It could have all been avoided if Beth had just said no. That's one part of being a friend, being strong and honest enough to just say no. It's your shit, you can decline as you wish and here's the best part: you don't owe anyone an explanation. If you don't want to give one, don't. Think of it this way, you don't explain to anyone why you won't just lick random body parts, it's your tongue, you do what you want with it. Same thing with favors, you don't have to do 'em.
Another part of being a friend is accepting a no without resentment. You ask for a favor and your friend says no, take that no in stride and find some other way to handle your business. Your friend is not your moms. They don't owe you their friendship or their favors. If you ask for something that you can't have, don't get all salty. It's their shit/time and not yours. It's not even for you to ask why. Like the song says, it's their prerogative (see, Bobby's good for something, god bless his forever tweakin n geekin self).

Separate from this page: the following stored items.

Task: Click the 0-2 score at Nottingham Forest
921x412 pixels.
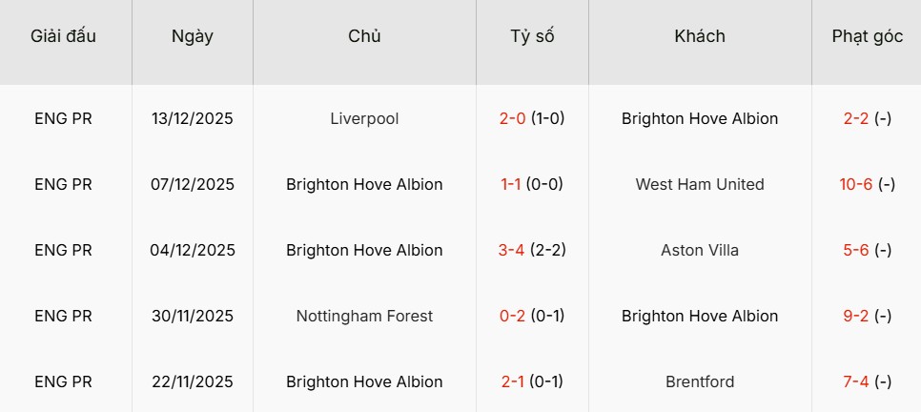Action: tap(513, 317)
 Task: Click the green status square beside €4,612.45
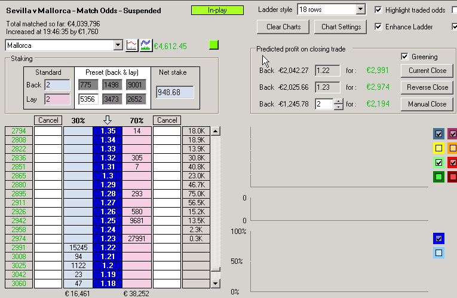coord(214,45)
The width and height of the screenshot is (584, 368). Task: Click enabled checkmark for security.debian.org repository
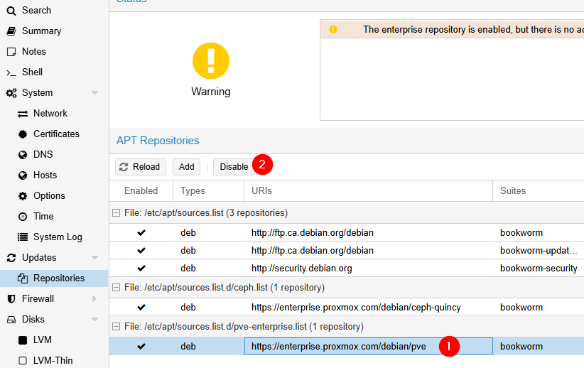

I was just on the phone with my boy who I asked to borrow something. He asked me why. I explained why (gotta answer the holder of the item when one is the beg-ee). He started giving me reasons why I should just use what I had. I did an Adam for half a second before I realized what was going down and said, "dude, just say no. It's ok. It's your shit." So he said no and the conversation kept moving. See how easy that was?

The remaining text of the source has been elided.